Harus diakui, film animasi belakangan ini mulai bereksplorasi dengan hasil yang amat mumpuni. Demikian kondisi animasi sekarang yang mampu menampilkan beragam isu dalam medium yang tak terbatas miliknya, meski disaat bersamaan stigma film animasi masih terjebak pada pola "tontonan anak" dan para pembuatnya mengamini hal demikian tanpa memikirkan mereka para penonton dewasa. The Garfield Movie adalah salah satu dari sekian banyak animasi hasil persepsi demikian.
Menandai kali pertama filmnya dikhususkan untuk rilisan bioskop (ketiga film live action sebelumnya ditetapkan sebagai tontonan direct to DVD), adaptasi komik strip buatan Jim Davis ini menampilkan keseharian Garfield (Chris Pratt) yang hidup sebagai kucing rumahan setelah di adopsi oleh Jon (Nicholas Hoult). Setidaknya itu yang mengisi paruh pertamanya dengan nada breaking-the-fourth-wall, di mana kita mengenal Garfield yang begitu menyukai lasagna dengan taburan ekstra keju serta kebenciannya akan hari senin, sementara temannya, Odie (Harvey Guillén) anjing peliharaan Jon, ia anggap sebagai asisten magangnya.
Konfliknya muncul ketika Odie dan Garfield diculik oleh Jinx (Hannah Waddingham), seekor kucing persia yang menyimpan dendam terhadap Vic (Samuel L. Jackson), ayah Garfield yang menelantarkannya ketika kecil. Pertemuan ayah-anak yang bersebrangan ini dipaksa untuk bekerja sama ketika Jinx meminta tebusan atas kesalahan Vic yang menelantarkannya dengan mencuri 1.000 botol susu di sebuah pabrik bernama Lactosa.
The Garfield Movie tersusun atas fragmen-fragmen klise khas tontonan anak. Naskahnya sebatas menciptakan kesenangan tanpa pernah mencoba menampilkan sebuah pembaharuan. Hal itu kentara sepanjang durasi yang tak jarang membuat penonton dewasa seperti saya larut dalam kebosanan (kentara di paruh pertama yang juga menampilkan ketidakpekaan pembuatnya yang menyelipkan tontonan viral kucing di sosial media).

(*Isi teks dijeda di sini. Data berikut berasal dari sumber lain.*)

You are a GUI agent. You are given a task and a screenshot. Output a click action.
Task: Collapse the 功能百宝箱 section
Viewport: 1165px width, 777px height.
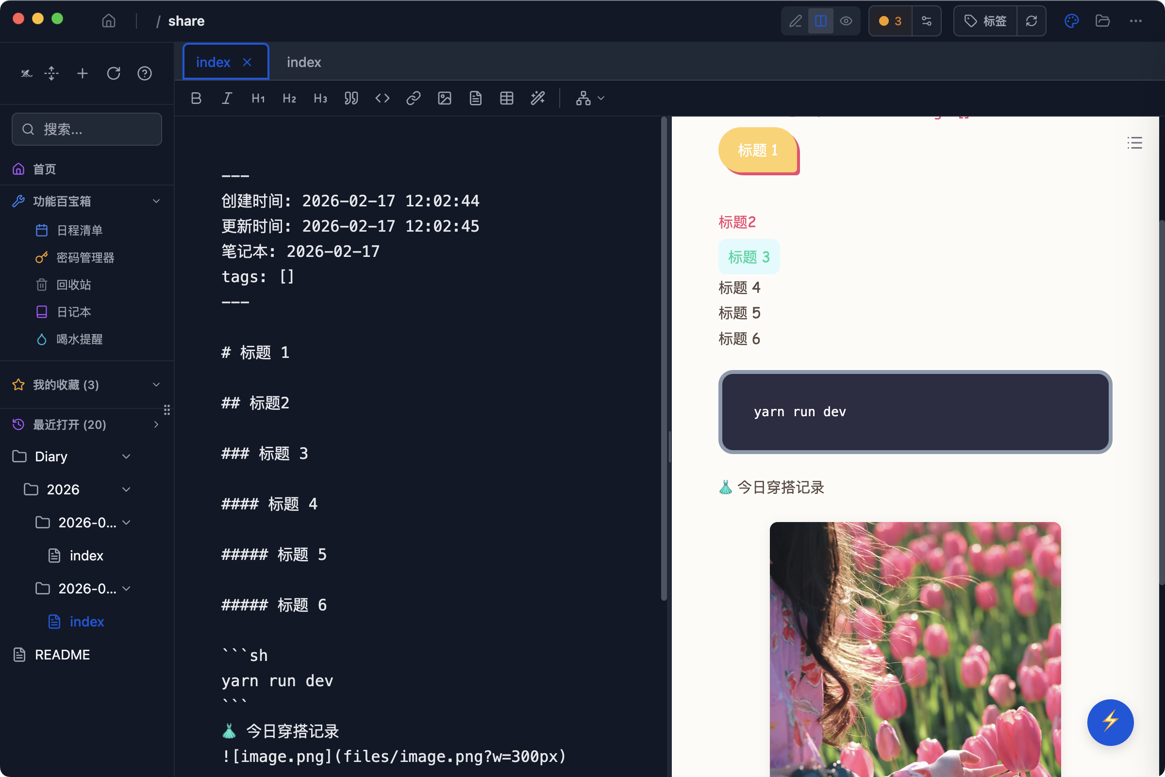tap(156, 201)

Barulah menjelang pertengahan filmnya mempunyai pijakan seiring diperkenalkannya seekor banteng bernama Otto (Ving Rhames), salah satu maskot pabrik yang terusir dan dipisahkan dengan sang pujaan, Ethel (Alicia Grace Turrell), si sapi betina yang dipaksa bekerja. Meski keputusan terlupakannya Otto tidak masuk akal untuk tontonan yang tak perlu meperhatikan logika, cerita keduanya amat menarik untuk disimak, terlebih Otto yang kerap menggambarkan Ethel lewat ungkapan hiperbolis selama misi pencurian dilakukan.
Aksinya mungkin takkan bertahan lama diingatan, meski kadar hiburan yang mengundang senyum simpul masih bisa dirasakan. Ketiadaan urgensi antara Garfield dan Vic urung terjadi dan luput untuk dieksplorasi, demikian pula dengan pengadeganan Mark Dindal selaku sutradara. Padahal perbedaan gaya hidup keduanya menarik untuk dikulik, singkatnya selama proses perkenalan kedua karakternya tak menampilkan sebuah pembelajaran sebagai salah satu elemen krusial filmnya.

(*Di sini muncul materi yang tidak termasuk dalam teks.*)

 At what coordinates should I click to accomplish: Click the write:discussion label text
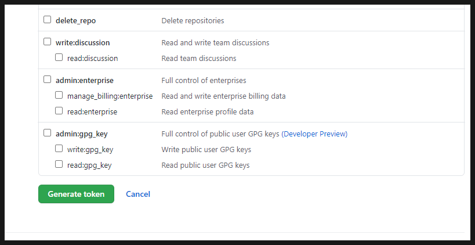(83, 43)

Justru hal tersebut ditampilkan menjelang konklusi lewat sebuah adegan sederhana yang setidaknya mampu menyentuh perasaan, terlebih bagi mereka yang merasa kurang dekat dengan figur seorang ayah. Terkesan manipulatif memang, terlebih seiring adegan tersebut ditampilkan, musik bernada sendu mengalun secara pelan. Setidaknya hal tersebut menyelamatkan filmnya dari cap film yang sebatas dikhususkan untuk mereka para anak-anak, lagipula anak-anak pun harus bersenang-senang bukan?